Proof. As observed above, (4.45) is a special case of Corollary 4.46. So it is enough to show that for symmetric $f$ the right sides of (4.45) and (4.46) are equal. Note that by symmetry $a=E(Z^{(i)})^{2}$ does not depend on $i$, and $b=EZ^{(i)}Z^{(j)}$ does not depend on $(i,j)$, for $j\neq i$. So the right side of (4.45) is

 $\frac{1}{2}n(a-2b+a)=n(a-b).$

But it is easy to calculate

 $EZ^{(i)}\bar{Z}=E\bar{Z}^{2}=\frac{a}{n+1}+\frac{nb}{n+1}$

and then the right side of (4.46) equals

 $(n+1)(a-2EZ^{(i)}\bar{Z}+E\bar{Z}^{2})=na-nb.$

## 4.6.4 Why these parameters?

The choice of parameters studied in this chapter is partly arbitrary, but our choice has been guided by two criteria, one philosophical and one technical. The philosophical criterion is

when formalizing a vague idea, choose a definition which has several equivalent formulations.

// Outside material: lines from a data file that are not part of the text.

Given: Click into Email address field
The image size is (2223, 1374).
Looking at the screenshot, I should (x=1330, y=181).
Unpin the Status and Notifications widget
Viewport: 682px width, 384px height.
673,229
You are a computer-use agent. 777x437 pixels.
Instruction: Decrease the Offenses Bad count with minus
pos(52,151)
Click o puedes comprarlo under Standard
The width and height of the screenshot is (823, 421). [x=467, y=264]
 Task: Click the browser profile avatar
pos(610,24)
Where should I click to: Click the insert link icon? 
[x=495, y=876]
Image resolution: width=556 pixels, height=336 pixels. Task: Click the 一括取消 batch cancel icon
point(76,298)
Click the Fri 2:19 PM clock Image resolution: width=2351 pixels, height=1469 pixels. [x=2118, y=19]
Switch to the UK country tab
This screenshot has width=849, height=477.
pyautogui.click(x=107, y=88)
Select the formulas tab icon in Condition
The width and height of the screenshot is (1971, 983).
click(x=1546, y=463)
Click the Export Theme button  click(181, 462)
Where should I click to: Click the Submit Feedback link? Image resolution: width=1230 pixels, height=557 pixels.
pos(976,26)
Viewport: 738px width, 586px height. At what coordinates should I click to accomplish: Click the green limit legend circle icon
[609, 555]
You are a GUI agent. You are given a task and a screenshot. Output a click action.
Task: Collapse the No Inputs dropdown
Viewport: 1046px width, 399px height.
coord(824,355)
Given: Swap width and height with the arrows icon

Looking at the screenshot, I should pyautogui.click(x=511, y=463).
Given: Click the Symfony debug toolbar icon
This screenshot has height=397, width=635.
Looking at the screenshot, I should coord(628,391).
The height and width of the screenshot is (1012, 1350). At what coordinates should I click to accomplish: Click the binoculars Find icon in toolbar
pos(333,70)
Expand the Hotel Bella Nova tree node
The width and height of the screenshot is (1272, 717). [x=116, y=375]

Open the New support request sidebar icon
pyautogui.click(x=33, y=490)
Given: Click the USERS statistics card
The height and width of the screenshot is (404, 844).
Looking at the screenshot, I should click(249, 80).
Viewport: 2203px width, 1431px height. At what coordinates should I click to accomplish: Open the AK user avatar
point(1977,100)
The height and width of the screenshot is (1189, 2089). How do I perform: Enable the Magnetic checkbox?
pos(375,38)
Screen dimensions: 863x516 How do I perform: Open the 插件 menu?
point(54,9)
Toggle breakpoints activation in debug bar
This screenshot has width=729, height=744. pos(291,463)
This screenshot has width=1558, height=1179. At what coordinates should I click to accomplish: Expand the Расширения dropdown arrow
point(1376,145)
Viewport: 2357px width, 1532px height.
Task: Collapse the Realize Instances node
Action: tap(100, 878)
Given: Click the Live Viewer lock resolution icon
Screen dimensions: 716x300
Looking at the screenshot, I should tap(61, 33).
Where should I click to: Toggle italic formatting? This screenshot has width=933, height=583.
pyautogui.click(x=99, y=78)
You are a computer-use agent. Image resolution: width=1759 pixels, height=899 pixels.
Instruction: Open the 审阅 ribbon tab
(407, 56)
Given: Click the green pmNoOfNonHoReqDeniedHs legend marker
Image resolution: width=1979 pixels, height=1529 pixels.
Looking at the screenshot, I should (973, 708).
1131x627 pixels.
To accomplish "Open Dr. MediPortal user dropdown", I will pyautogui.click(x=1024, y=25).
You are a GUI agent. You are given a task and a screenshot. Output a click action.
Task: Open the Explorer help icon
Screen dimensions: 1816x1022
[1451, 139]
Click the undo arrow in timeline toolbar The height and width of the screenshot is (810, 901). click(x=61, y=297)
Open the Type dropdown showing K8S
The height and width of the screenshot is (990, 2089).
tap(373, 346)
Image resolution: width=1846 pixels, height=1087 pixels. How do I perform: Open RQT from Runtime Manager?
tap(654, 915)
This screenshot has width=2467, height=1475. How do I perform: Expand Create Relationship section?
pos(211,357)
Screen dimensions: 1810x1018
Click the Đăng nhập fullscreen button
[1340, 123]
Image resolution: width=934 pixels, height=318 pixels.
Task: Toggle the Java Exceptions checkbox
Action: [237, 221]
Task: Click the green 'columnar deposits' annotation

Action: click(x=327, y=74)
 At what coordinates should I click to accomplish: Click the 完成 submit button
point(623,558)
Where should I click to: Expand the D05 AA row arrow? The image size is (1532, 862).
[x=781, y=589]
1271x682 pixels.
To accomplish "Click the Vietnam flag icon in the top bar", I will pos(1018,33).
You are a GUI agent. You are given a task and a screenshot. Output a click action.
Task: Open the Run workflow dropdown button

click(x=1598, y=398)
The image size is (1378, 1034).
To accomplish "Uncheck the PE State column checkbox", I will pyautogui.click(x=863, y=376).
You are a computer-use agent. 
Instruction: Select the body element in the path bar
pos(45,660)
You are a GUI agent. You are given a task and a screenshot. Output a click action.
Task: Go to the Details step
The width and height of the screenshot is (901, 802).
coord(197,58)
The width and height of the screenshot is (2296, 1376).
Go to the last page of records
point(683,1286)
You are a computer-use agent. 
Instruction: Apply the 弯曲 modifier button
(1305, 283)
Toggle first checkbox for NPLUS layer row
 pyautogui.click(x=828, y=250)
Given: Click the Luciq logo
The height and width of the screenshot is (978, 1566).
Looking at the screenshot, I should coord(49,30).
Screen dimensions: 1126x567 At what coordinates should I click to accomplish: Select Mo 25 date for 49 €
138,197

This is why we used the maximal mean hitting time parameter $\max_{i,j}(E_{i}T_{j}+E_{j}T_{i})$ instead of $\max_{i,j}E_{i}T_{j}$, because the former permits the equivalent “resistance” interpretation.

Here is the technical criterion. Given a continuous-time chain $X_{t}$ and a state $i$, create a new chain $X^{*}_{t}$ by splitting $i$ into two states $i_{1},i_{2}$ and setting

 $q^{*}_{i_{1}j}=q^{*}_{i_{2}j}=q_{ij};\ j\neq i$
 $q^{*}_{ji_{1}}=q^{*}_{ji_{2}}=\frac{1}{2}q_{ji}\ j\neq i$
 $q^{*}_{i_{1}i_{2}}=q^{*}_{i_{2}i_{1}}=\rho$

with $q^{*}=q$ elsewhere. Then $\pi^{*}(i_{1})=\pi^{*}(i_{2})=\frac{1}{2}\pi(i)$, with $\pi^{*}=\pi$ elsewhere. As $\rho\rightarrow\infty$, we may regard the new chain as converging to the old chain in a certain sense. So our technical criterion for parameters $\tau$ is that the value of $\tau$ for $X^{*}$ should converge, as $\rho\rightarrow\infty$, to the value for $X$. It is easy to check this holds for the $\tau$’s we have studied, but it does not hold for, say,

 $\tau\equiv\max_{ij}\pi_{j}E_{i}T_{j}$

which at first sight might seem a natural parameter.